The interest of the Applicants in the return of the present painting, on the one hand, is ‘getting family history back’, in regard to which the Applicants have referred to the close friendship between their grandmother Grete Gross-Eisenstädt and Mr and Mrs Semmel. The work is linked to them because of the mutually interwoven histories of their own family and the Semmel’s, as shaped by persecution and flight. As Semmel’s heirs, the Applicants consider it furthermore to be just to get back what belongs to them.

On the other hand the Museum has argued that the present painting is very important to the collection and is a defining element in it. In that context the Museum has pointed out the following:

  • since its foundation the Museum has concentrated on bringing together as complete an overview as possible of Utrecht painting, for which the oeuvre of the Utrecht painter Van Scorel is crucial;
  • the Museum is the custodian of the largest number of paintings by Van Scorel in the world and so far it has staged four exhibitions devoted exclusively to this artist;
  • the specific importance of this work arises from the fact that the currently claimed painting is one of the key works in the permanent collection. The work has been described extensively in publications;
  •  the Museum has had the present work of art restored twice and has conducted frequent research into it.

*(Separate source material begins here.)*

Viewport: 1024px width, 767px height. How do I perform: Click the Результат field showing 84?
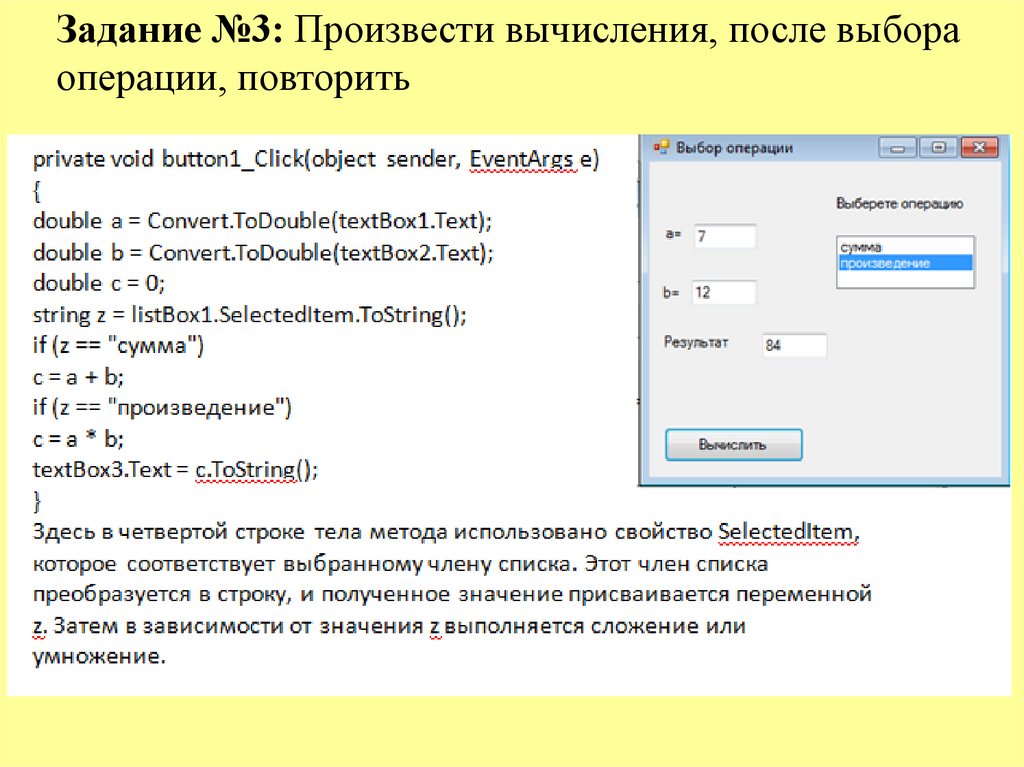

Basing its considerations on the yardsticks of justice and fairness, the Committee comes to the conclusion that the interest put forward by the Applicants in regard to the return of the claimed painting does not carry sufficient weight to brush aside the Museum’s property rights to this work. The Applicants are not relatives of Richard Semmel, they never knew him, and they have no recollections of the painting. The fact that the art collection has to have been very important to Richard Semmel is separate from the interest of the work to the Applicants, while in the Committee’s opinion the special friendship between Semmel and their grandmother Grete Gross-Eisenstädt is not embodied in Semmel’s art collection. What is more, there are no indications that Semmel or his heir made any efforts at an earlier stage to get the painting back.
On the other hand the Committee finds that the Museum has convincingly demonstrated that retention of the painting is of great importance to the Museum’s collection and museum-going members of the public.

In view of the above, the Committee finds that the interest of the Applicants, despite the accepted involuntary nature of Semmel’s loss of possession as a direct result of the Nazi regime in Germany, does not outweigh the interest of the Museum. It will advise the parties that the Museum does not have to return the painting Madonna and Child with Wild Roses to the Applicants.

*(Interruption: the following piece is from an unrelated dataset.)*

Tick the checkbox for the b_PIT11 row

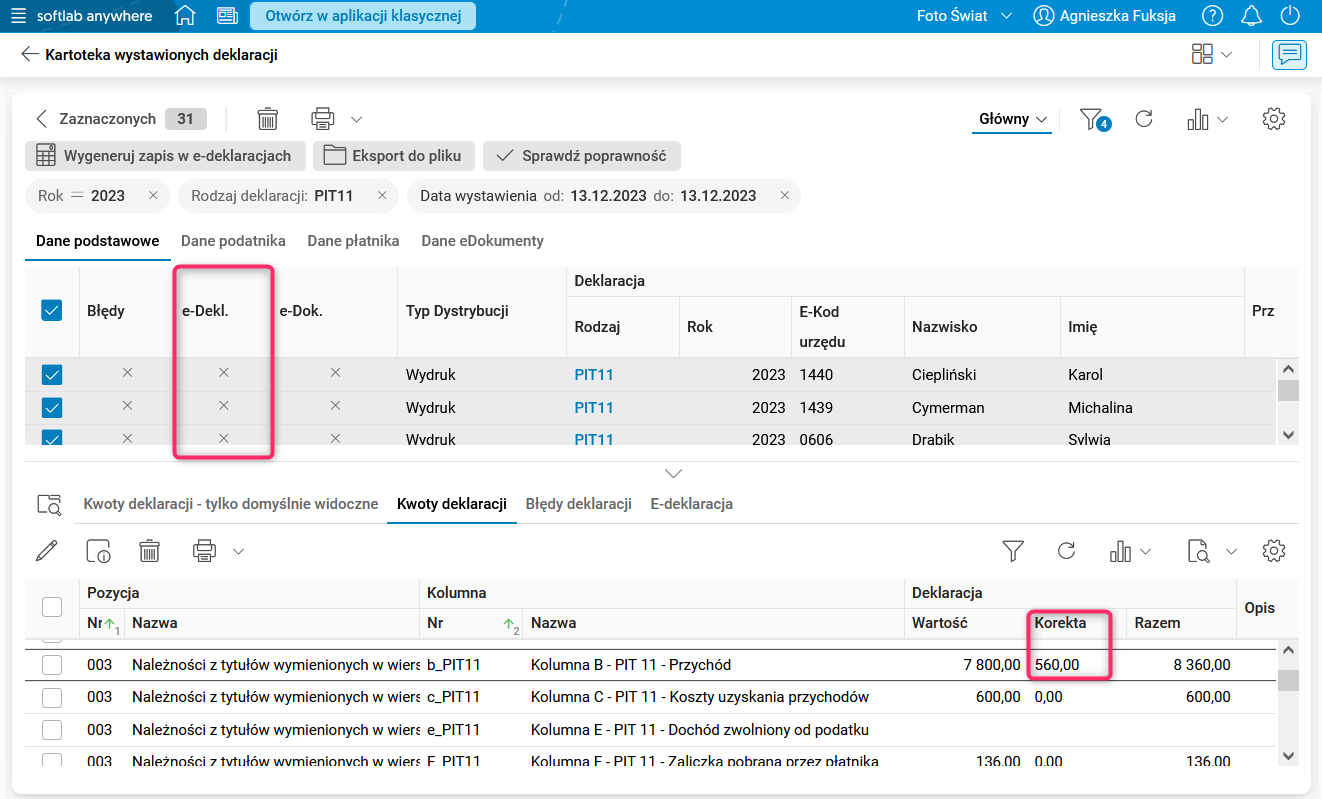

7.7. The Committee links a recommendation to this opinion to the effect that the Museum should draw attention to the history of the former owner Richard Semmel and the fate of his collection by means of a caption to the painting, a publication, an exhibition or in some other way. The Committee leaves it to the Museum to decide in what way to comply with this recommendation.

Binding opinion

The Museum is not obliged to return the painting Madonna and Child with Wild Roses (c.1530) by Jan van Scorel to the Applicants nor to pay any compensation.

This binding opinion was issued on 25 April 2013 by W.J.M. Davids (Chairman), J.T.M. Bank, P.J.N. van Os, E.J. van Straaten, R. Herrmann and I.C. van der Vlies (Vice-Chair), and signed by the Chairman and the Director.